Without comment or objections from the liberal justices, the court turned away Planned Parenthood's initial challenge to the 2015 law. A federal trial court judge had blocked it as an undue burden on women seeking abortions, but an appeals court said opponents first needed to estimate how many women would be affected.
The high court ruled in 2016 that a Texas law imposing strict limits on abortion clinics was unconstitutional because it would reduce the number of facilities in operation from about 40 to just seven or eight. The challenge to the Arkansas law was based on that precedent.
But for now, the justices ruled that the law can stand, pending another challenge to be based on more specific findings.
The ban on medication abortions is expected to close two of the state's three abortion clinics.
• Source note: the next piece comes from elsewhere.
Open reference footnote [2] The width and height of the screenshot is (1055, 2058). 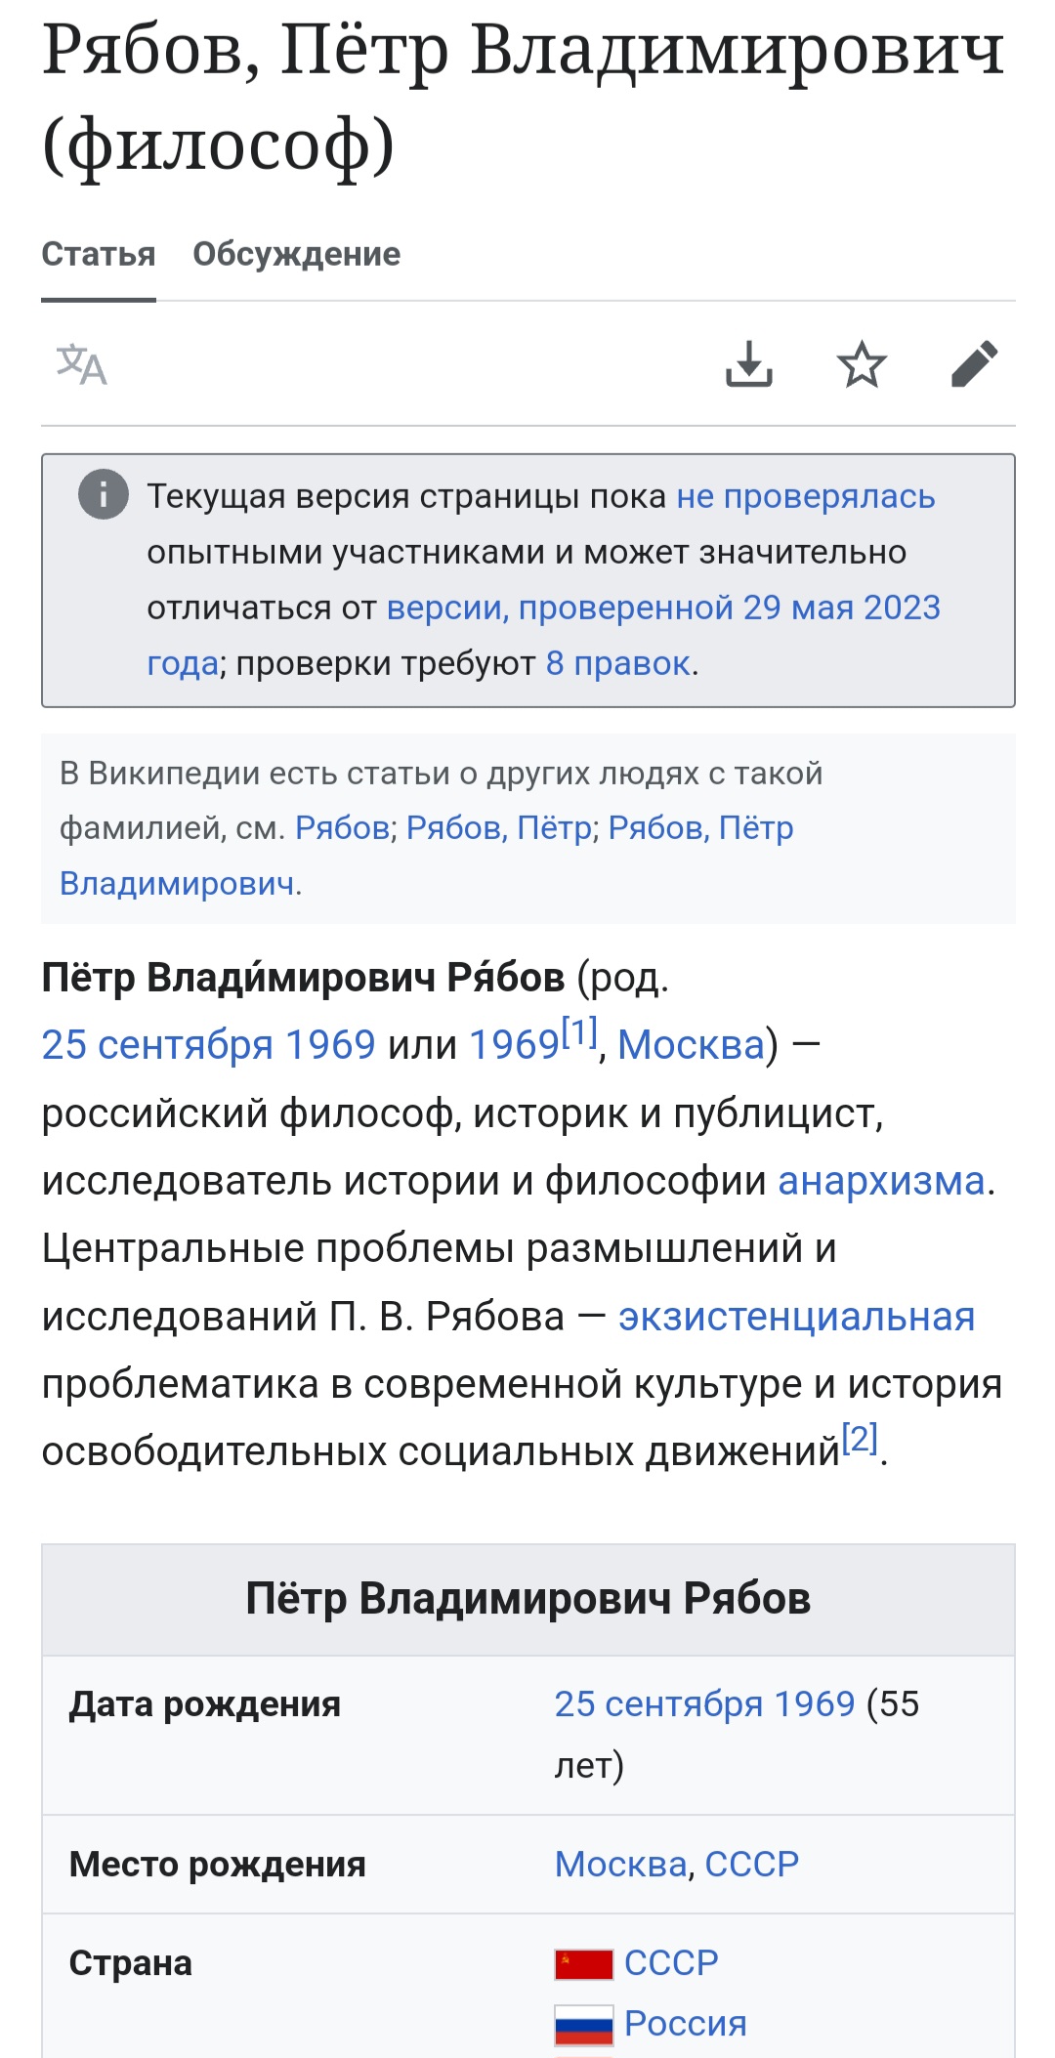coord(860,1439)
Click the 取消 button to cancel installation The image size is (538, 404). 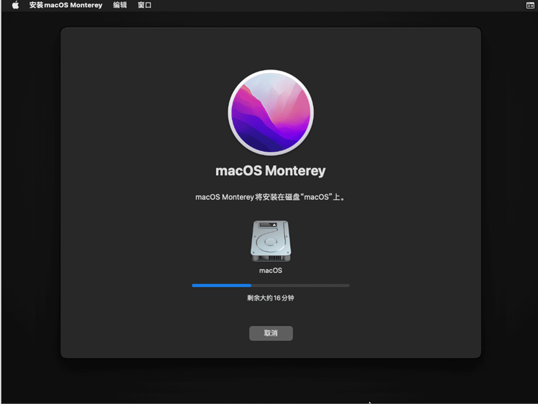click(270, 333)
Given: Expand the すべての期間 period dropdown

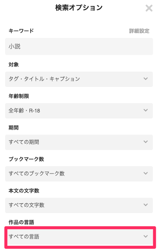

It requires providers administering medication abortions to have ties to doctors and hospitals that can handle any drug-related emergencies. 
Planned Parenthood runs two abortion clinics in the state that provide only medication abortions. A third clinic in Little Rock offers both surgical and medication abortions.
District Court Judge Kristine Baker ruled that the law was a "solution in search of a problem." But a three-judge panel of the U.S. Court of Appeals for the 8th Circuit overturned that decision.
Planned Parenthood told the Supreme Court that the law "would make Arkansas the only state to effectively ban medication abortion, a common method of early abortion that has been safely used by over two million American women since its approval in 2000."
The organization said it would stop providing medication abortions while continuing to challenge the law. 
"This fight is far from over," it said. "This law cannot and must not stand. We will not stop fighting for every person’s right to access safe, legal abortion."
Arkansas responded that medication abortions are riskier, particularly since the second and final dose of the drug often is administered at home, without a medical provider nearby. Only 14% of Arkansas women seeking abortions opt for medication, the state said.
Arkansas Attorney General Leslie Rutledge applauded the ruling. "Protecting the health and well-being of women and the unborn will always be a priority," she said. "We are a pro-life state and always will be as long as I am attorney general.”